« Vennero i farisei e si misero a discutere con lui, chiedendogli un segno dal cielo, per metterlo alla prova. Ma egli sospirò profondamente e disse: “Perché questa generazione chiede un segno? In verità io vi dico: a questa generazione non sarà dato alcun segno”. Li lasciò, risalì sulla barca e partì per l’altra riva » (Mc 8,11-13).
La richiesta del segno dal cielo, cioè di un miracolo tale da togliere ogni possibile dubbio, sta in evidente contrasto con gli episodi appena precedenti: l’esorcismo sulla figlia della donna siro-fenicia, la guarigione del sordomuto e il cibo dato ai cinquemila nel deserto. Dopo aver compiuto così tanti miracoli, uno dopo l’altro, una tale richiesta poteva nascere solo dalla chiusura del cuore davanti a tante opere assolutamente straordinarie di misericordia e di bontà. Questa non disponibilità a credere riproduce l’atteggiamento degli ebrei nel deserto: « Il Signore disse a Mosè: Fino a quando mi tratterà senza rispetto questo popolo? E fino a quando non crederanno in me, dopo tutti i segni che ho compiuto in mezzo a loro? » (Nm 14,11; cfr. 14,22; Dt 29,1-3).

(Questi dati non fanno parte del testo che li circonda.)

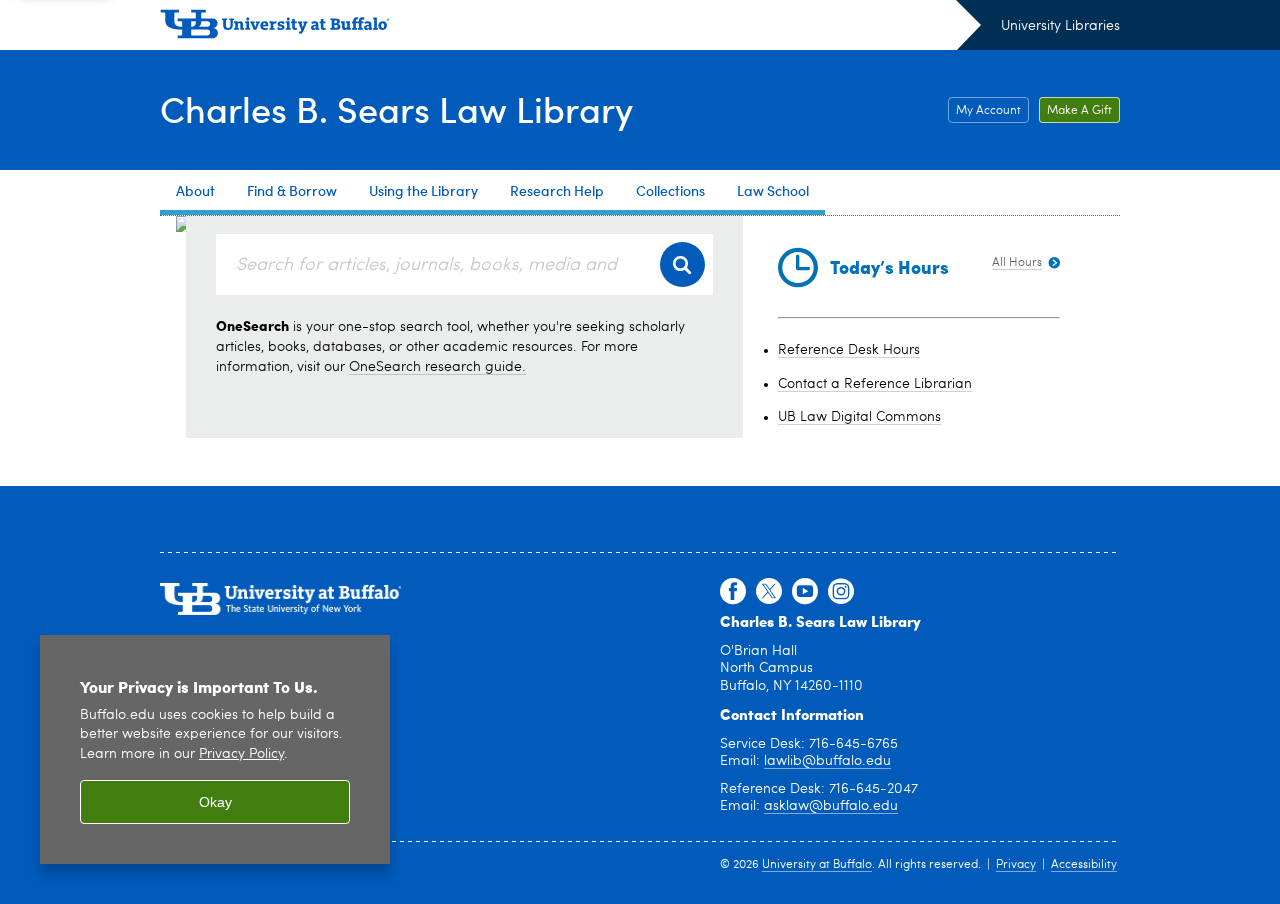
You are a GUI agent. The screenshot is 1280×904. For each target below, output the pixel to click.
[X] (769, 592)
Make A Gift (1079, 111)
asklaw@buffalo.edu (831, 806)
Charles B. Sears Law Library (396, 108)
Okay (215, 802)
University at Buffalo (817, 865)
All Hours (1017, 263)
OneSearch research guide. (437, 367)
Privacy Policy (241, 754)
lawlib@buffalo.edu (827, 761)
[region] (215, 749)
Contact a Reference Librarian (875, 384)
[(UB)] (570, 28)
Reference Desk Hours (849, 350)
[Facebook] (733, 592)
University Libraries (1060, 26)
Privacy (1016, 865)
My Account (988, 111)
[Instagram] (841, 592)
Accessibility (1084, 865)
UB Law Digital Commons (859, 417)
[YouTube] (805, 592)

Gli Israeliti hanno contestato Dio e l’hanno messo alla prova (Es 17,2.7). Ora i Farisei fanno lo stesso: vogliono imporre al Signore le loro condizioni di verità. Esigono un miracolo che li costringa a credere, una manifestazione di potere tale da far violenza alla loro volontà. Una tale fede però non sarebbe più fede. Dio non forza a credere, perché la vera fede deve nascere dalla fiducia e dall’amore. Un esempio a noi vicino: ci sono dei “cattolici” che esigono dal magistero della Chiesa un esercizio solenne dell’autorità, in modo tale da condannare quelli che si oppongono escludendoli dalla comunione ecclesiastica. Solo così, dicono, il Magistero è veramente “vincolante”; a questa sola condizione sarebbero disposti ad accettare l’insegnamento della Chiesa. Questo tipo di “obbedienza” e di “fede” è lo stesso che hanno anche i demòni: « Tu credi che c’è un Dio solo? Fai bene; anche i demòni lo credono e tremano! » (Gc 2,19). Questa non è la fede che salva, è solo frutto di un “calcolo” a cui è estranea ogni fiducia amorosa nei confronti dell’amore misericordioso del Dio che salva (il significato letterale del nome “Gesù”). Oppure ci sono quelli che ingiungono ai credenti di fornire delle prove inequivocabili della loro fede, il che vuol dire delle prove “scientifiche”, cioè sperimentali, di ciò che va al di là di quello che si può sperimentare… Affermano che la metafisica non ha senso, perché ha senso e significato solo quello che cade sotto i nostri sensi. Il problema è: come provano tutto questo? Come fanno a sapere che, oltre a quello che si vede non c’è nulla? Hanno forse visto tutto quello che c’è da vedere per sapere che è tutto e al di là non c’è niente? Molto semplicemente… lo affermano e basta! Non accettano l’invisibile, perché non lo vogliono accettare. Grazie Signore del dono della fede, e del dono della ragione! Sono due doni che coincidono nella loro sorgente (cfr. Gv 1,9) e tendono allo stesso fine: l’amore di Dio.